Source text:
⁂

NBA Summer League First Timer's Diary (Part One)
An account of 2022 NBA Summer League in Las Vegas from a first-timer's perspective.
I am certainly not the first person to say this, but I feel like I do have to echo it: there is no experience in sports like the NBA Summer League in Las Vegas. I could not have been more excited to go for the first time this year, and the experience somehow managed to live up to the hype.
I guess that this technically wasn’t my first Summer League experience—I attended both the 2018 and 2019 versions of the California Classic in Sacramento. Still, there’s a difference between a couple of days in Golden 1 Center and entering the center of the NBA universe for a few days in July in Las Vegas.
Throughout it all, I tried to take notes as well as I could while soaking in the Summer League experience. There’s nothing quite like having that experience for yourself, but I did my best to describe what I could in this Part One of a two-part Summer League first-timer’s diary.
I’ve added time stamps where I could to give some idea of what happened during those days in Vegas, but since Summer League is chaotic in the best possible way, those time stamps will be few and far between. The important parts were the time I spent with the No Ceilings family and the Summer League basketball we saw along the way.
(5:00 PM, Thursday, July 7th)
I didn’t end up going to any games on Thursday night, the first day of Summer League in Las Vegas, but I got to do something even more special that night. After months of Zoom meetings and jokes fired off in the No Ceilings group chat, I got to meet some of the crew in person for the first time. After making the nine-hour drive down from Sacramento, I got to hang out and watch some of the Utah Summer League games with Albert Ghim and Tyler Rucker. We saw some great passes from Caleb Homesley and were astounded by how big Bruno Caboclo looked. Apparently, Bruno was four years away from being four years away, so this season should be a breakout year for him.
After a surprisingly dramatic Costco trip, the three early arrivers drove to the airport to pick up Nathan Grubel and Corey Tulaba, rounding out our group of five for the Summer League experience. After the airport trip, we settled in and watched the first night of games as a group. The fun had begun, but our group was just getting started.
(10:00 AM, Friday, July 8th)
Before setting out for a full afternoon of basketball, we had to record ourselves chopping it up about the previous night’s games and preview the action that we were about to watch unfold on the big stage. After some technical difficulties preceding that morning roundtable, it was time to set out for the Summer League stadiums.
The first thing to note about Summer League in Las Vegas: basically everybody in the NBA is there. And I mean EVERYBODY. I’m not the name-dropping type, and I’m not about to start now, but let’s just say that we saw a veritable who’s who of NBA movers and shakers before we even made it into the arena.
The first game of the day was the Chicago Bulls vs. the Dallas Mavericks in the Thomas and Mack Center, the larger of the two arenas. We got there in time for the tail end of warmups before the games actually began.
The first thing I noticed was that Justin Lewis looked HUGE in person. I wasn’t as high on him as some of my No Ceilings colleagues, but I thought that he was one of the better players in the 2022 NBA Draft class who ended up going undrafted; it was encouraging to see how impressive he looked in person.
The other two players I was most interested in watching in that game were Jaden Hardy and Dalen Terry. Hardy had slipped further than I expected in the draft, and Terry was one of the prospects I was most excited to see in person after his meteoric rise up draft boards late last season.

⁂

Provided material:
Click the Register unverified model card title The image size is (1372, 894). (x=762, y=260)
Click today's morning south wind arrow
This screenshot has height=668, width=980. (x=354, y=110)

⁂

Directives:
1: In the Summer League diary, which versions of the California Classic did the writer attend?
2: Rewrite the Summer League diary between "I am certainly" and "July in Las Vegas.", inclusive, with "Las Vegas" changed to "Vegas".

Worked answers:
1: The 2018 and 2019 versions, in Sacramento.

2:
I am certainly not the first person to say this, but I feel like I do have to echo it: there is no experience in sports like the NBA Summer League in Vegas. I could not have been more excited to go for the first time this year, and the experience somehow managed to live up to the hype.
I guess that this technically wasn’t my first Summer League experience—I attended both the 2018 and 2019 versions of the California Classic in Sacramento. Still, there’s a difference between a couple of days in Golden 1 Center and entering the center of the NBA universe for a few days in July in Vegas.